PAR MARIE HONNAY. PHOTOS D.R. |

"C’est certain, votre #travelgram fera des étincelles !" Repérée dans une communication relative à une marque de maillots de bain, cette phrase flanquée d’un hashtag vendeur passerait pratiquement inaperçue tant elle s’est banalisée. Elle traduit pourtant une tendance forte dans l’univers du voyage : celle de la destination choisie non pour l’attrait de ses plages, de son offre culturelle ou de ses adresses gastronomiques, mais plutôt pour son potentiel instagrammable !

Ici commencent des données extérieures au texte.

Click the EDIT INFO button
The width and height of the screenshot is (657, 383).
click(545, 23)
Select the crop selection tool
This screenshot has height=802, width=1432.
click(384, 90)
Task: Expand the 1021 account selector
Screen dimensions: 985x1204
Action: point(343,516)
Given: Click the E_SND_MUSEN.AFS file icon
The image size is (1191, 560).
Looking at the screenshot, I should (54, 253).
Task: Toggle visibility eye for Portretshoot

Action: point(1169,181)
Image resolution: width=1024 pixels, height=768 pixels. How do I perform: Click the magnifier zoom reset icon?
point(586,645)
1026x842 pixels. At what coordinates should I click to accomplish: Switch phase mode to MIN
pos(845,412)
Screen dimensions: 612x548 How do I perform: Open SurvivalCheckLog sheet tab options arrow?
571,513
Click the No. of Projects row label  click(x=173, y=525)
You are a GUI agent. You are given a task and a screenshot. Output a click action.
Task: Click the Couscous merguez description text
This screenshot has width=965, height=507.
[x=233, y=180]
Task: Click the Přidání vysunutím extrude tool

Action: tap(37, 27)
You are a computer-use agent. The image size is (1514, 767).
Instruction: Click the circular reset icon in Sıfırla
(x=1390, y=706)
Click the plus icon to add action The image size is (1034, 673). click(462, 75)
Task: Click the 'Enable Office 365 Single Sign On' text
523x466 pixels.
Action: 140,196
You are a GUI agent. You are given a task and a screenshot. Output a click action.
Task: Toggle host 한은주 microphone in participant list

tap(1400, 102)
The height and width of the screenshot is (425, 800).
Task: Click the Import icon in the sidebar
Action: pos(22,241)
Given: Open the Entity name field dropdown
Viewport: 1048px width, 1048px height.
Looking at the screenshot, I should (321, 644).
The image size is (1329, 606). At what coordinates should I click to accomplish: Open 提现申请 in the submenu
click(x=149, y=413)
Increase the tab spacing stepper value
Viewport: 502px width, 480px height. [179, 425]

À l’instar des héros de la toile qui utilisent leur sens du style pour séduire des milliers de followers, certains influenceurs misent sur leur esprit wanderlust pour faire le buzz (traduisez : soif d’évasion). Même si ce genre d’images ne s’improvise pas et qu’il faut parfois de longues heures pour réaliser un cliché qui fera mouche, le secret d’un bon #travelgram tient en quelques règles d’or. La première consiste à trouver le juste équilibre entre lieux confidentiels (une question de crédibilité) et grands classiques. Pour engendrer un maximum de likes, la photo doit également afficher un cadrage parfait (de préférence "vue d’en haut") et un joli contraste chromatique entre le blanc des pavés en zelliges et le vert des palmiers marocains. Original ? Non pas du tout, mais ce n’est pas le but. Plus les lieux sont hashtagués et plus ils séduisent les vacanciers.

Influenceurs et prescripteurs 

Si, sur la toile, les grands classiques continuent de faire le buzz, certains influenceurs mettent un point d’honneur à rester des prescripteurs. En charge des relations publiques pour la plateforme de voyage sur mesure Evaneos, Aurélie Croiziers de Lacvivier confirme : "Lorsque nous collaborons avec des influenceurs, nous les choisissons au coup de cœur, plutôt qu’en fonction de leur nombre de followers. Avec leurs photos colorées du Yucatan ou du Mexique, la famille @likemijian (100 000 followers) est effectivement prescriptrice. Nous remarquons un lien direct entre les photos qu’ils postent et l’intérêt de nos clients pour ces destinations. Mais nous collaborons aussi avec Aurélie Amiot, alias @mmeoreille, une photographe qui, plutôt que de se mettre en scène, propose des images très pointues de destinations proches ou lointaines. Elle est moins suivie que certaines stars de la toile, mais son contenu invite à la découverte insolite, une approche que nous jugeons plus éthique que celle favorisée par les comptes formatés favorisant le tourisme de masse."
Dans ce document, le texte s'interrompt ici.